File data and their metadata are stored separately.

### Data

Files are stored in S3 storage, named by their blake2b-160 hash (`//`).

### Metadata

Metadata is stored in Postgres.

An object is the smallest unit of metadata. There are three types of objects:
- **File** - a regular file, with its hash, size and mtime
- **Directory** - a directory, and its size and mtime
- **Symlink** - a symlink, with its size, mtime and target

Objects (files, directories and symlinks) are organized into revisions, which are immutable. Each revision has a unique
id, while an object may appear in multiple revisions. Revisions are further organized into repositories (namespaces),
like `debian`, `ubuntu`, etc. Repositories are mutable.

A revision can be in one of the following states:

- **Live** - a live revision is a revision in production, which is ready to be served. There can be multiple live
revisions, but only the latest one is served by the gateway.
- **Partial** - a partial revision is a revision that is still being updated. It's not ready to be served yet.
- **Stale** - a stale revision is a revision that is no longer in production, and is ready to be garbage collected.

## Migration

### Migration from v0.3.x to v0.4.x

v0.4.x switched from Redis to Postgres for storing metadata, greatly improving the performance of many operations and
reducing the storage usage.

Use `rsync-migration redis-to-pg` to migrate old metadata to the new database. Note that you can only migrate from
v0.3.x to v0.4.x, and you can't migrate from v0.2.x to v0.4.x directly.

The old Redis database is not modified.

### Migrating from v0.2.x to v0.3.x

v0.3.x uses a new encoding for file metadata, which is incompatible with v0.2.x. Trying to use v0.3.x on old data will
fail.

Use `rsync-migration upgrade-encoding` to upgrade the encoding.

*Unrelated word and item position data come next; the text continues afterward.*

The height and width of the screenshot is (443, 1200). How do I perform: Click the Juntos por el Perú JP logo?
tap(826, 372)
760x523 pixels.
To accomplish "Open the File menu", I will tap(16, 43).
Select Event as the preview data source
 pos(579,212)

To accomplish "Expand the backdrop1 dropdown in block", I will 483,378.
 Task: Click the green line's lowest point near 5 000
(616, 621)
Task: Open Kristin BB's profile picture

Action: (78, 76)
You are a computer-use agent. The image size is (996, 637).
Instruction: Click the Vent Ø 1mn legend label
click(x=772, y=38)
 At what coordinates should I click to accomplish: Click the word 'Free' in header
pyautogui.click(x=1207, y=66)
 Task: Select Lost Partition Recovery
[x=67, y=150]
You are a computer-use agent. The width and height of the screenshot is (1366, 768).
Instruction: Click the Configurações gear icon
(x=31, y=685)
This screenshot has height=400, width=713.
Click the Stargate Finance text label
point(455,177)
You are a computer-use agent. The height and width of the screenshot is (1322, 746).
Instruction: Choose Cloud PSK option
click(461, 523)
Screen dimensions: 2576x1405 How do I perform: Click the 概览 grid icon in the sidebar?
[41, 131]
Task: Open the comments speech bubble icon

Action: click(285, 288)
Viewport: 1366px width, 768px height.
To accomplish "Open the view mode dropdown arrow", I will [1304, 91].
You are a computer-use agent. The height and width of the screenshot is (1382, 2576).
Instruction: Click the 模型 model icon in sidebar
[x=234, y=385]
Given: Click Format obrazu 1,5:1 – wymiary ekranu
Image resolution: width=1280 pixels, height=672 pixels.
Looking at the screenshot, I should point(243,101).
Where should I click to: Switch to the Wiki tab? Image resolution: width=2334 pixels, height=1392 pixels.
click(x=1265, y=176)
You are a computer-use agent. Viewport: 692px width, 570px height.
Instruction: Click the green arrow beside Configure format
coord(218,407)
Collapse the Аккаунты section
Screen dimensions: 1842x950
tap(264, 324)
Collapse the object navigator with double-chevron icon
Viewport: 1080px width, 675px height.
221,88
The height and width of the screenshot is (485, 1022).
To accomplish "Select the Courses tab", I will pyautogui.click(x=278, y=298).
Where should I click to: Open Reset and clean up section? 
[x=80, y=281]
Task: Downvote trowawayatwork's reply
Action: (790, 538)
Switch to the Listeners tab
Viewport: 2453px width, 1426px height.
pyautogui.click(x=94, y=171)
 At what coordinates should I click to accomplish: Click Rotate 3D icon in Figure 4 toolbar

This is a destructive operation, so make sure you have a backup of the database before running it. It does nothing
without the `--do` flag.

The new encoding is actually introduced in v0.2.12 by accident. `rsync-gateway` between v0.2.12 and v0.3.0 can't parse
old metadata correctly and return garbage data. No data is lost though, so if you used any version between v0.2.12 and
v0.3.0, you can still use `rsync-migration` to migrate to the new encoding.